In February 2013, the FASB issued amended accounting
guidance related to reclassifications out of AOCI. An entity is
required to present, either parenthetically on the face of the
statement where net income is presented or in the notes, the
significant amounts, by component, reclassified out of AOCI by
the respective line items of net income and to report changes
in its AOCI balances by component. We adopted this amended
guidance on a prospective basis in the first quarter of fiscal 2014
and have elected to report reclassifications out of AOCI in Note
13. The adoption of this guidance did not impact our financial
position or results of operations.
In January 2013, the FASB issued updated guidance to limit the
scope of the balance sheet offsetting disclosures to derivatives,
repurchase agreements and securities lending transactions to
the extent they are offset in the financial statements or subject
to an enforceable master netting arrangement or similar
arrangement. We adopted this amended guidance on a
retrospective basis in the first quarter of fiscal 2014. The
adoption of this guidance did not impact our financial position
or results of operations. See Note 11 for additional information
regarding fair value measurements of our derivative
instruments.
In July 2012, the FASB issued amended accounting guidance
related to testing indefinite-lived intangible assets for
impairment. Under this guidance, a company is no longer
required to calculate the fair value of an indefinite-lived
intangible asset unless the company determines, based on a
qualitative assessment, that it is more likely than not that its
estimated fair value is less than its carrying amount.
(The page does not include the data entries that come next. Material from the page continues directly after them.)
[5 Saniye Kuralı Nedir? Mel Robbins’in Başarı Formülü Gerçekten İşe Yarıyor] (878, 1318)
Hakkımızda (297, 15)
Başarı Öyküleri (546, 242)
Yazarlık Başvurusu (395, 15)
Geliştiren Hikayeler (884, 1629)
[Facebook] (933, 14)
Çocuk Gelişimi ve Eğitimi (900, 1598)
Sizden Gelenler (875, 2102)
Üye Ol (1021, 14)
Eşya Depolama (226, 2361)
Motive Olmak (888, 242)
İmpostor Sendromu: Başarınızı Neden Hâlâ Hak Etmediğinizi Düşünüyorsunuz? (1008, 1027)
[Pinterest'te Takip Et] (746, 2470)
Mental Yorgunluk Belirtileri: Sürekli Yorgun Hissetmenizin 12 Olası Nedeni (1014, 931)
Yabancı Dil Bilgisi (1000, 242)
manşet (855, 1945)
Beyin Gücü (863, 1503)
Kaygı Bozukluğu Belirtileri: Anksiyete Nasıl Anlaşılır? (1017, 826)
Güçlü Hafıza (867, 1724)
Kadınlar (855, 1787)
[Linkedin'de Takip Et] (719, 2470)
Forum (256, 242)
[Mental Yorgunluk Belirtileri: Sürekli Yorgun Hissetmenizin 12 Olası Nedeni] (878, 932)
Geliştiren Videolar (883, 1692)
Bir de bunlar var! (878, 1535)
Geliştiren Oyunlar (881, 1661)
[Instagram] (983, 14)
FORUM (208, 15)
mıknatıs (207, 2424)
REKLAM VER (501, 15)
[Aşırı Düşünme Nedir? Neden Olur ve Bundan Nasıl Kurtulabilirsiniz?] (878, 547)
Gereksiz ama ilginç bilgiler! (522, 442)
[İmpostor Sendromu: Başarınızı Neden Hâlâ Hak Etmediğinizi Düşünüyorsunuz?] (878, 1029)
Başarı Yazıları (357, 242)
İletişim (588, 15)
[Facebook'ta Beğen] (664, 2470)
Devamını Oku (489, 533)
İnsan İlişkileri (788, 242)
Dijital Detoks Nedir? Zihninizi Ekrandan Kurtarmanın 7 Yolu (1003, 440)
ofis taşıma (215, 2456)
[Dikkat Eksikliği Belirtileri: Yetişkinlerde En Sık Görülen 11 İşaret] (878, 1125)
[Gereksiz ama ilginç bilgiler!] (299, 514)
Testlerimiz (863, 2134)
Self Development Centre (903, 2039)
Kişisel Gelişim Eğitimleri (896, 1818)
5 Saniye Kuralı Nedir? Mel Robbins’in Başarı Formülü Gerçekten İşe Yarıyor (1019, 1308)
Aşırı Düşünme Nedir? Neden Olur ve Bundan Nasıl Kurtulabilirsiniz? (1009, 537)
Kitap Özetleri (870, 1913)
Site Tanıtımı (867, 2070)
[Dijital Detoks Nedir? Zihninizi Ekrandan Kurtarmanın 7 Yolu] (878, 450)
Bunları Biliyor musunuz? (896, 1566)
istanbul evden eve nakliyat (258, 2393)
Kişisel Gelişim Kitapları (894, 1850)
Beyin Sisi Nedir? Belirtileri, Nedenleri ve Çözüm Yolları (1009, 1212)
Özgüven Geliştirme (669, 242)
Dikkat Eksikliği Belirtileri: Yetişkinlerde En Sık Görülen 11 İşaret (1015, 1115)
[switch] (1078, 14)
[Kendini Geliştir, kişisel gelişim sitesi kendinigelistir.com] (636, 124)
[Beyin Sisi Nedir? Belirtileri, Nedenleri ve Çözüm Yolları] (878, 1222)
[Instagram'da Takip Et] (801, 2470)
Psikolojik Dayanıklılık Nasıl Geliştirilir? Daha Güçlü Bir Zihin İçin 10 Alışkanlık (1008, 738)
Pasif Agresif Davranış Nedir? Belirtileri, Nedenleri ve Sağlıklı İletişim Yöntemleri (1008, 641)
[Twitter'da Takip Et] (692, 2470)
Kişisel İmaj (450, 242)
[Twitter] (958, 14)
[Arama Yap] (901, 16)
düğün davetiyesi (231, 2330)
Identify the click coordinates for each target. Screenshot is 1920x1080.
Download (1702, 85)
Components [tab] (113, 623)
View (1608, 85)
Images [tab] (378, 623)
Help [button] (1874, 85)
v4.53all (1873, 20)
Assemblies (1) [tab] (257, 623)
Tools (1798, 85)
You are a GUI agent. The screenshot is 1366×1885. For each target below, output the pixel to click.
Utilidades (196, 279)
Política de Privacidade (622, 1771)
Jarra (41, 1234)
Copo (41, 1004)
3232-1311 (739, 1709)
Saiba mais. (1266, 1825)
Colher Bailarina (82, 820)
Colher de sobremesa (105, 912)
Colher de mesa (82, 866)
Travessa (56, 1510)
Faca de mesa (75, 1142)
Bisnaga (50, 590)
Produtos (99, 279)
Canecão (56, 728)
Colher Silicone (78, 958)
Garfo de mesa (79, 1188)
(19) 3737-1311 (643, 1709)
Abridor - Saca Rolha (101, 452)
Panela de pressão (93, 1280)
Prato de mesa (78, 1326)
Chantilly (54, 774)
We adopted
this amended guidance in the first quarter of fiscal 2014. The
adoption of this guidance did not impact our financial position
or results of operations.
2. Acquisitions
We have completed several acquisitions since July 1, 2011,
including the acquisitions within our Medical segment described
below. The pro forma results of operations and the results of
operations for acquisitions since the acquisition dates have not
been separately disclosed because the effects were not
significant compared to the consolidated financial statements,
individually or in the aggregate.
AccessClosure
On May 9, 2014, we completed the acquisition of Access
Closure, Inc. ("AccessClosure") for $320 million in an all-cash
transaction. We funded the acquisition with cash on hand. The
acquisition of AccessClosure, a manufacturer and distributor of
extravascular closure devices, expands the Medical segment's
portfolio of self-manufactured products.
AssuraMed
On March 18, 2013, we completed the acquisition of
AssuraMed, Inc. ("AssuraMed") for $2.07 billion, net of cash
acquired, in an all-cash transaction. We funded the acquisition
through the issuance of $1.3 billion in fixed rate notes, as
discussed in Note 7, and cash on hand. The acquisition of
AssuraMed, a provider of medical supplies to homecare
providers and patients in the home, expands the Medical
segment's ability to serve this patient base. AssuraMed is now
known as our Home division. We recognized $20 million of
transaction costs associated with the purchase of AssuraMed
during fiscal 2013, which are included in amortization and other
acquisition-related costs in the consolidated statements of
earnings.
Fair Value of Assets Acquired and Liabilities
Assumed
The estimation of the fair value of assets acquired and liabilities
assumed for AccessClosure resulted in goodwill of $159 million
and identifiable intangible assets, primarily developed
technology, of $133 million with a weighted-average useful life
of 9 years. The assessment of fair value for AccessClosure is
preliminary and is based on information that was available at
the time the consolidated financial statements were prepared.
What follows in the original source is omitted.